**YOUR INSTRUCTIONS**
Beginning at the line that contains "Open the Auto variables view dropdown", repeat each line exactly through the last one of the records below, and leave out the pictures.

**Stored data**
________________

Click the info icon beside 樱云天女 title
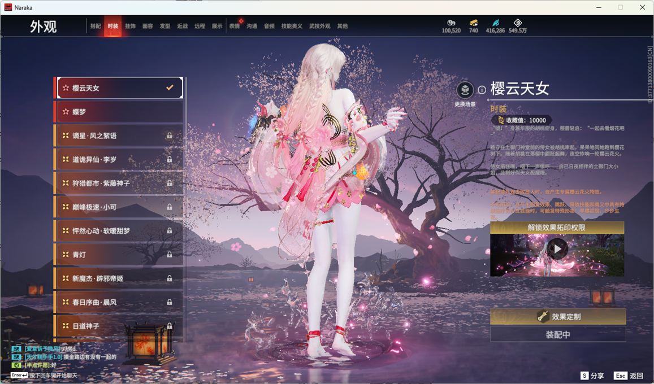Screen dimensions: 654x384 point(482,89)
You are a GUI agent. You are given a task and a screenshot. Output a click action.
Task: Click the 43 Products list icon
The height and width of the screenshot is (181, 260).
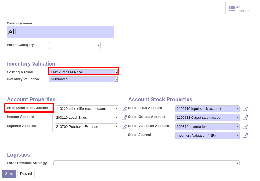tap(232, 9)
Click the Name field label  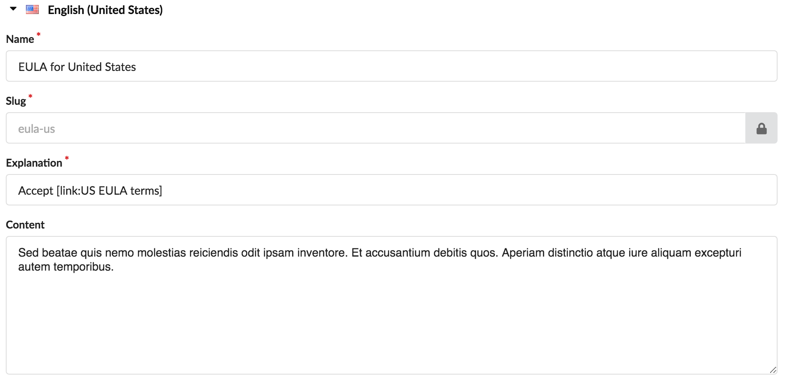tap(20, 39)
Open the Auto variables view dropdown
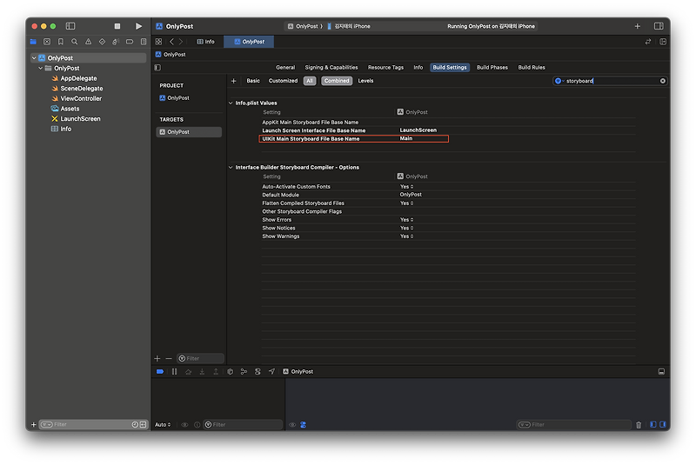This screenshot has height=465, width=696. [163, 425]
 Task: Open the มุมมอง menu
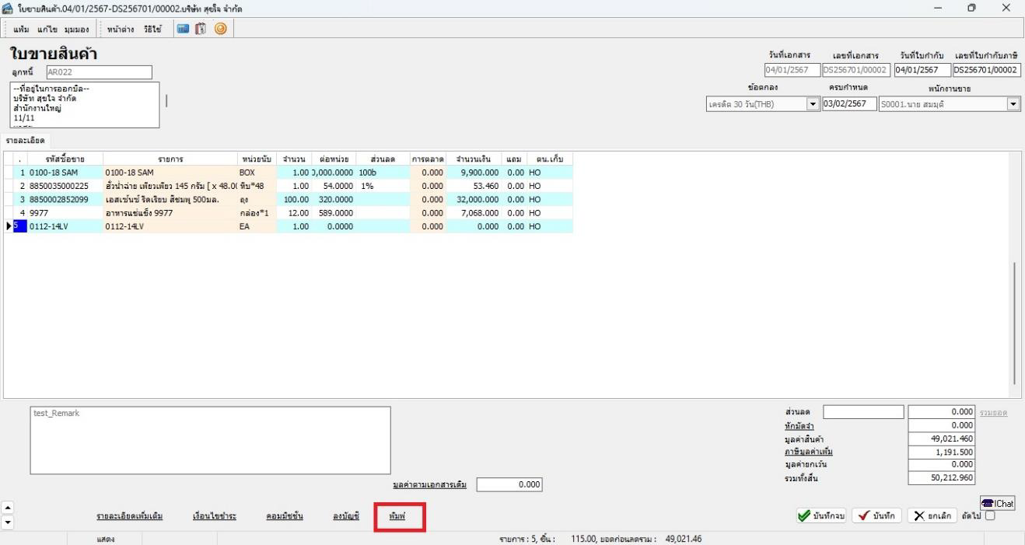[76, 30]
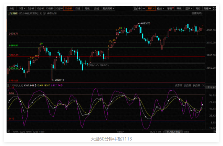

________________

**WRITTEN RESPONSE**
Open the Auto variables view dropdown
This screenshot has height=465, width=696. [163, 425]
 Task: Open the มุมมอง menu
[76, 30]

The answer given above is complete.